9 March 2016
The expansion of the nuclear programme remained part of South Africa’s future energy mix, according to the Economic Sectors, Employment and Infrastructure Development cluster.
“The procurement plan for (the) 9 600MW nuclear build programme will be implemented in the next decade at a pace informed by what the country can afford,” it said.
An update was presented by the cluster on 8 March on the ongoing implementation of President Zuma’s Nine Point Plan to put the country on a sustainable growth path, with the chief focus on how energy challenges could be resolved.

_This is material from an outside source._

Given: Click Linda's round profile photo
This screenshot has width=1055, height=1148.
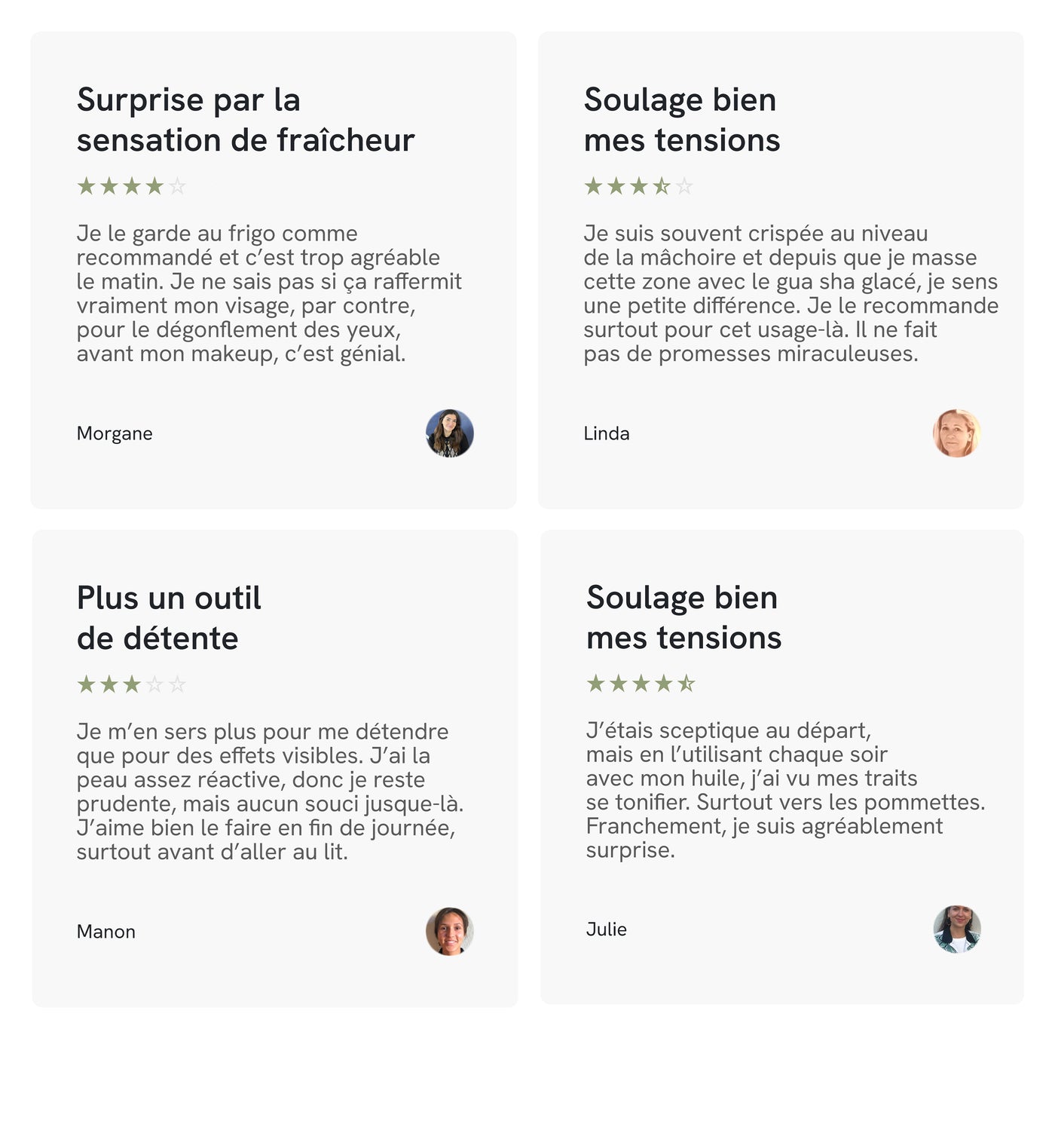Looking at the screenshot, I should (956, 433).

The cluster is chaired by Rural Development and Land Reform Minister Gugile Nkwinti. It outlines progress made to stabilise electricity supply, which is a crucial resource to keep industry and business powered.

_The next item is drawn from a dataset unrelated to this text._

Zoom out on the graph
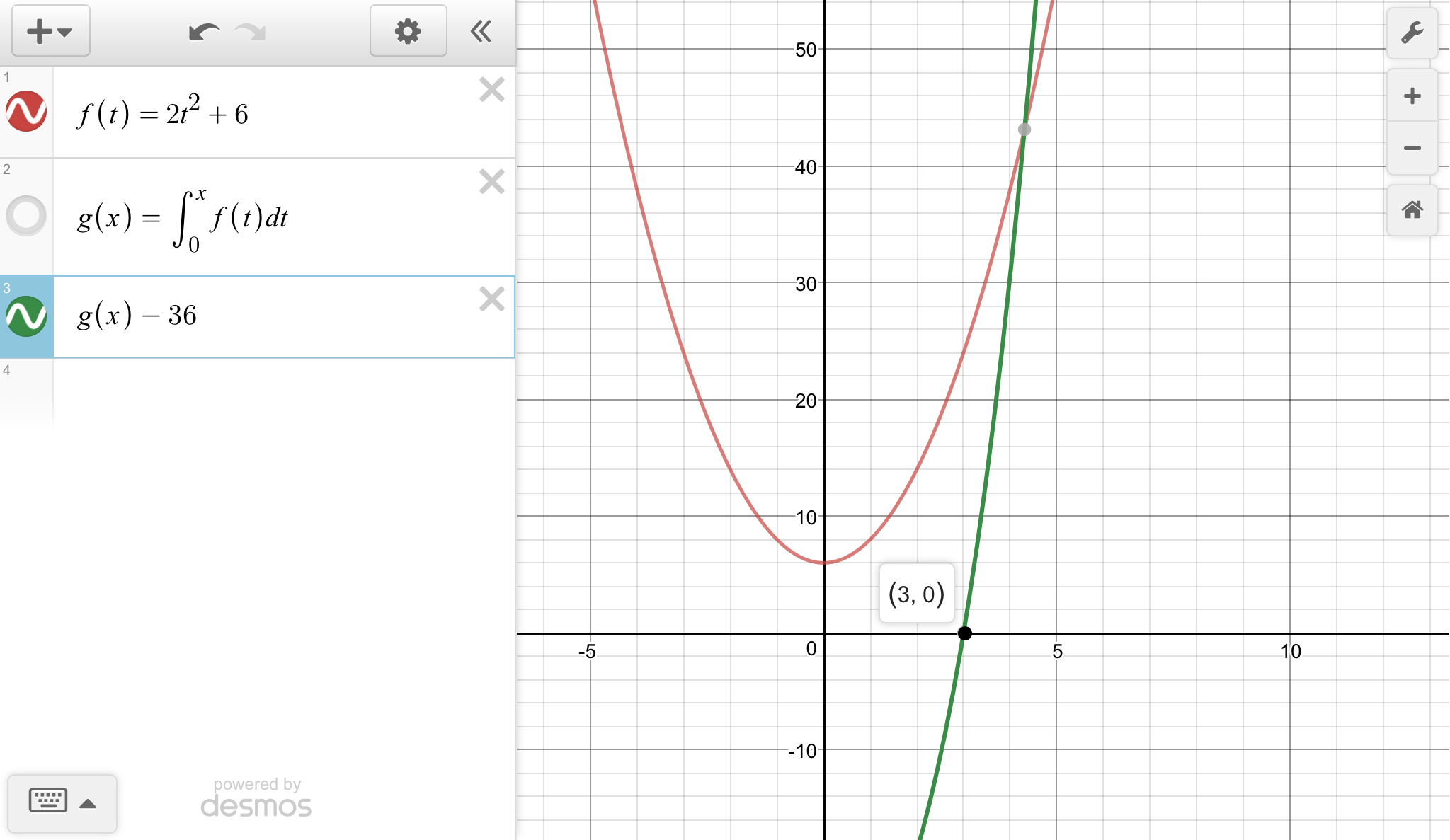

Progress such as an Eskom maintenance programme, the restoration of the Duvha unit, the connection of Medupi unit 6 and a programme to encourage customers to use electricity sparingly, was reported. Nkwinti emphasised that there had been no load shedding since September 2015.
The updated noted that the South African government had invested R83-billion in Eskom, including a R60-billion converted guarantee that was now a grant. Additionally, R23-billion was secured from the sale of the government’s Vodacom shares that would now be used to continue investing in the Medupi and Kusile power stations.
Through the Renewable Energy Independent Power Producer Procurement Programme (REIPPPP), 6 376MW of electricity had been procured, of which 2 045MW procured from 41 independent power producers was currently operational.
Other advancements included the multiple bid windows for the REIPPPP attracting investments of R194-billion, and the procurement of 2 400MW of new coal-fired power generation capacity.
The National Skills Fund had disbursed R96-million towards developing renewable energy training facilities at the Cape Peninsula University of Technology.
This initiative, the cluster said, sought to respond to the country’s adopted strategy to promote renewable energy production in order to supplement current fossil fuel energy production.
The fund had also set aside R204-million towards establishing work integrated learning facilities for engineering students. The project aims to provide on-the-job training for mechanical and electrical engineering students in order to obtain registration as engineers.
Hydroelectricity and solar energy
South Africa was also sourcing 2 600MW of hydroelectric capacity from the Southern African Development Community, according to the progress report.
The Solar Water Heater programme, which focuses on load reduction, would continue. The load reduction programme aims to retrofit approximately 200 000 domestic electric geysers with solar water heaters annually. This will reduce electricity demand in high consumption residential areas.
In the cluster’s statement, an emphasis on job creation was also outlined, stating that “(the government) will provide skills to emerging companies and local communities to participate in various aspects of the solar water heater roll-out programme. targeting to install 38 000 units in the 2016-17 financial year”.
A new skills development pilot programme, training 300 students to install and maintain solar geysers, had been initiated in Ekurhuleni. A further R36-million had been set aside to provide training to beneficiaries in other municipalities.